-- Reading text --
════════════════════

A community lived through the pages

This Douglas Cornish essay celebrates the Chronicle's 75th anniversary by examining its role in the community

By Douglas Cornish

Many of the Chronicle’s early covers were sketches. This line drawing is by Alvin Heights resident and well-known Canadian war artist Tom Wood who was trying to capture “Manor Park in January”. Photo archives

Everything is local. Politics certainly is, as are newspapers. Yes, newspapers still do exist. The Globe and Mail, New York Times, National Post, Wall Street Journal, etc. are all good reads, but they’re not local–they’re out in the world. The Ottawa Citizen, Ottawa Sun, and Le Droit are local, but mainly cover Ottawa and the surrounding area; if a local neighbourhood is periodically mentioned, it’s usually a fire, a car theft, or such.

In today’s digital landscape, who reads ‘paper’ anymore? The Manor Park Chronicle is truly local. It concentrates on the Manor Park area and is in its 75th year of publication. The neighbouring New Edinburgh News, which is a fine community paper, is 48 years old.

The Chronicle (so aptly named) is an achievement in longevity. Many local community newspapers have fallen by the wayside, so a community paper still to be thriving at 75 is special, reflecting the uniqueness and steadfastness of the community.

When newspapers ruled

A community newspaper is old-fashioned, harking back to days when newspapers ruled, when communities were actual communities, not merely bedroom, Wi-fi, or status places. The community was a local bubble; within that sphere, there was enough to satisfy most. Many long for that nostalgia, which may be part of the reason why the Chronicle remains. Advertisers are important and so is readership. People want to read what’s going on within their local ‘hood. It’s a great venue for local area businesses, community events, and so on, which might not be covered in the larger press. And it comes right to your door, for free.

The Chronicle, as its name suggests, chronicles community life. The community is not a novel with a beginning and an end; it’s a never-ending and ever-evolving tale. There was a beginning for Manor Park, the first planned suburb in Ottawa, but the end has not been written.

The neighbourhood has changed from its early days of small houses to more ‘show me’ type homes. Manor Park real estate, in the beginning, placed more emphasis on the word ‘real’ than on the word ‘estate’. Manor Park is not Coronation Street, but it is also not Downton Abbey. Its original intent was for average families to buy a house and raise children, which was accomplished mainly with one salary. Today it takes two high-income earners with half the kids to afford a Manor Park house.

════════════════════

[Stored entries]
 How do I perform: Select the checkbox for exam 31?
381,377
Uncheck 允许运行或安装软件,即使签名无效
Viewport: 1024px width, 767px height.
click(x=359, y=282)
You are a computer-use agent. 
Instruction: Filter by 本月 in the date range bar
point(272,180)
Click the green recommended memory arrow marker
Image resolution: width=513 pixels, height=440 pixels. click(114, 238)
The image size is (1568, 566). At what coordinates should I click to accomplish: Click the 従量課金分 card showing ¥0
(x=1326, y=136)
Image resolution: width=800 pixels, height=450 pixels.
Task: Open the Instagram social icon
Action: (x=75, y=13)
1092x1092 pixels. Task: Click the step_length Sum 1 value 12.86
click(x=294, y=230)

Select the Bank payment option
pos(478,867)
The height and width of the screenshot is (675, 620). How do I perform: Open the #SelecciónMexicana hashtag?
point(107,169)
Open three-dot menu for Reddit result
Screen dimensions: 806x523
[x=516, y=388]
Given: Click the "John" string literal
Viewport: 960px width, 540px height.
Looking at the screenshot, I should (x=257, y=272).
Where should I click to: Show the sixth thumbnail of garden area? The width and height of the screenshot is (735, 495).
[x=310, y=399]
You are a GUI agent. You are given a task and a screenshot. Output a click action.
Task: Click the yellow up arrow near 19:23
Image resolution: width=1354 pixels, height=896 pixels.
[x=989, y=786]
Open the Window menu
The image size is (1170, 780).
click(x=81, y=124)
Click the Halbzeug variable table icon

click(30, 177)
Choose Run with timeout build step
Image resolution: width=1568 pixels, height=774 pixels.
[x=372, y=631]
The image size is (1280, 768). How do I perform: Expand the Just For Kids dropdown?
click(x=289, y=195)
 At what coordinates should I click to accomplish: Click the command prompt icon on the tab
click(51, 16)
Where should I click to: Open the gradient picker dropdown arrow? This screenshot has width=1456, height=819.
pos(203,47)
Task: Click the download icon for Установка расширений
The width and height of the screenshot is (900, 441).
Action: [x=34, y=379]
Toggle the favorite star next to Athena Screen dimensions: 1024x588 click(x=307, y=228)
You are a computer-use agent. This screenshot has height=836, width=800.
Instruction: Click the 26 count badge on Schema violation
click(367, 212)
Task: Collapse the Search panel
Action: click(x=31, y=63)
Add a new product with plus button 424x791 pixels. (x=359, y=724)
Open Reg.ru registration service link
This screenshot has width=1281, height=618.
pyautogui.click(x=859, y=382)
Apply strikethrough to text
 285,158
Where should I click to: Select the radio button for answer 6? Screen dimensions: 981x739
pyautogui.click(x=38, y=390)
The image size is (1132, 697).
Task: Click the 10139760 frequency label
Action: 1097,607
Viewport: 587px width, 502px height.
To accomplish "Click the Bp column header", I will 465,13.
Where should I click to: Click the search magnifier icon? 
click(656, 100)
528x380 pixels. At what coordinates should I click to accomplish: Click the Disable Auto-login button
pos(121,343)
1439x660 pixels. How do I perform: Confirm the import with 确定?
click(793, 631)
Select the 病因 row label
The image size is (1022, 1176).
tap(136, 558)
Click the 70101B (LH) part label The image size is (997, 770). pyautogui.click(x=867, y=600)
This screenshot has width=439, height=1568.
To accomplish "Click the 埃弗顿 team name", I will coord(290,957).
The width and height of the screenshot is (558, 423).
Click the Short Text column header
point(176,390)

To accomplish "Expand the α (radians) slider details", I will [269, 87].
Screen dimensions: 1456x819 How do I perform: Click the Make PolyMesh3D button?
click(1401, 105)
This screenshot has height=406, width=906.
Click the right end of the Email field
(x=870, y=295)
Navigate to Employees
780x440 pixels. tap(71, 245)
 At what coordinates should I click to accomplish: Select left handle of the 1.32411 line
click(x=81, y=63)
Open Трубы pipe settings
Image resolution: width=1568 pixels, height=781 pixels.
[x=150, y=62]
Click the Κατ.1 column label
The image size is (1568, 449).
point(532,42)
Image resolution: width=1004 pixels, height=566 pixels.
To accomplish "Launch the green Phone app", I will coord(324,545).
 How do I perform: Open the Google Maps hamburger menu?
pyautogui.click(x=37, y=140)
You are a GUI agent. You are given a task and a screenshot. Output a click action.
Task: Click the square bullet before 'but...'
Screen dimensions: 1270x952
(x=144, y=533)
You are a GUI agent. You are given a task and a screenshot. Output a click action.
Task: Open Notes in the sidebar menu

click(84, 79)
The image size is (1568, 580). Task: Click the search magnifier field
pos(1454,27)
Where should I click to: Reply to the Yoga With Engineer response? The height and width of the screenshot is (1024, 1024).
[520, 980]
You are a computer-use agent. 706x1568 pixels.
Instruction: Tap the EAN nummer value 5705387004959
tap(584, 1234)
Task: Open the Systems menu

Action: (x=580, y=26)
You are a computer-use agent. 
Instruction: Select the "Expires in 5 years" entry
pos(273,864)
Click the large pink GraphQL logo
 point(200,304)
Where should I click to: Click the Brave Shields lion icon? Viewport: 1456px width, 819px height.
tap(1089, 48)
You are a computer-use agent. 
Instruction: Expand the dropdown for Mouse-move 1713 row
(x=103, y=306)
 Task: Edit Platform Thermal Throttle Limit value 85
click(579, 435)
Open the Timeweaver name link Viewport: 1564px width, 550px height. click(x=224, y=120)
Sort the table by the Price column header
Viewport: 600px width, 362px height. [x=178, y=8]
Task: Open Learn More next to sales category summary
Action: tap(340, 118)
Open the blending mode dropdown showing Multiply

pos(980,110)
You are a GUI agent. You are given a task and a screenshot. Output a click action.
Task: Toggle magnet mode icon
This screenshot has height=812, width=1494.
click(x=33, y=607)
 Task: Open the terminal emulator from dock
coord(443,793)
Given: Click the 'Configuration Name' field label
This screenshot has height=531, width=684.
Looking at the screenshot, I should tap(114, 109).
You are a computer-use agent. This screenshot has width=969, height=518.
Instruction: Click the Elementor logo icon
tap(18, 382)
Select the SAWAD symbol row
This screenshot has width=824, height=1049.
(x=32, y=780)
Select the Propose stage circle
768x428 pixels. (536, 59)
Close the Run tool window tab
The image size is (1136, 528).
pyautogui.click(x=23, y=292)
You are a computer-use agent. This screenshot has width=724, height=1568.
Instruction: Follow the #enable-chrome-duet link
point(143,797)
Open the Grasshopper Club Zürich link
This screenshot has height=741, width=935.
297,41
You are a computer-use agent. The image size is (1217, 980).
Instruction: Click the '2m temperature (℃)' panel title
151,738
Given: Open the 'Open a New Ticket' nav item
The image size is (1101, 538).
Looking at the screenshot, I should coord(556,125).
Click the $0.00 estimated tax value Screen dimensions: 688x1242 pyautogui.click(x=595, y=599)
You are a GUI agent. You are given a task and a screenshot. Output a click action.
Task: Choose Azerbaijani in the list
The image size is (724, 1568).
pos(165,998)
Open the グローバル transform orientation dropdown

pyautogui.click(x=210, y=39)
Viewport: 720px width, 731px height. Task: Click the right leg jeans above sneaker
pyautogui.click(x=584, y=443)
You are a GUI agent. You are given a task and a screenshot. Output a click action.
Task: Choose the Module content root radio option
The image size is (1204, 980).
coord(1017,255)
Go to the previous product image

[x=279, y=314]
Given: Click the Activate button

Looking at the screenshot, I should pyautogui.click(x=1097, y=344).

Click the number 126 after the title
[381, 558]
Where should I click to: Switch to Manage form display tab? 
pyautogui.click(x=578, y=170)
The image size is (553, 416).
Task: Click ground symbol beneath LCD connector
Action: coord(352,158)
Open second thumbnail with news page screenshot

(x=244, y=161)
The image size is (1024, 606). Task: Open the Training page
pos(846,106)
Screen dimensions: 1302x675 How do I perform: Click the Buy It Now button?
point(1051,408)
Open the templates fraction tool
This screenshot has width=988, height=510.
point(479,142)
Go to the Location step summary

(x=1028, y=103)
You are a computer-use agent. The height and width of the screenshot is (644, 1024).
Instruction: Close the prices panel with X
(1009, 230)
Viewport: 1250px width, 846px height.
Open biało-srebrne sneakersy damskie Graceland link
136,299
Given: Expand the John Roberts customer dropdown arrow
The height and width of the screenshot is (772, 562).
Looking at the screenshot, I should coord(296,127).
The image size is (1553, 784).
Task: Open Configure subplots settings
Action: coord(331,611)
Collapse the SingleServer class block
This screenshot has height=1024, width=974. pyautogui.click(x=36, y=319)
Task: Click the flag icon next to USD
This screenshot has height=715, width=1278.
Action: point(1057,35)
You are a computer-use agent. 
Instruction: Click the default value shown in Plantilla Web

════════════════════

-- Exercise objective --
Pick up the essay on the Manor Park Chronicle's 75th anniversary after its last sentence and write the next few paragraphs in the same voice.

-- Task answer --
‘Chronicling’ change

The community story changes, residents change, attitudes and lifestyles change, but that’s the evolving nature of any neighbourhood, and it’s the Chronicle that ‘chronicles’ that journey. The Chronicle is the community diary, the record of the area and the evolution of the neighbourhood. Many neighbourhoods, whenever they are brought up in a conversation, usually invoke the response of, “Ya I used to live there once”.

The story is always personal, and newly-arrived families try hard to inject their story into the neighbourhood. The story of any life is the chronicling of that life. To chronicle is to live. Memories are the bloodstream of any neighbourhood, and a community newspaper is an important conduit. Without chronicling the comings and goings of the neighbourhood, there is no story. The Chronicle, though, is not the story itself but the telling of the story. It provides the means for the community to express itself.

So, please keep calm and Chronicle on.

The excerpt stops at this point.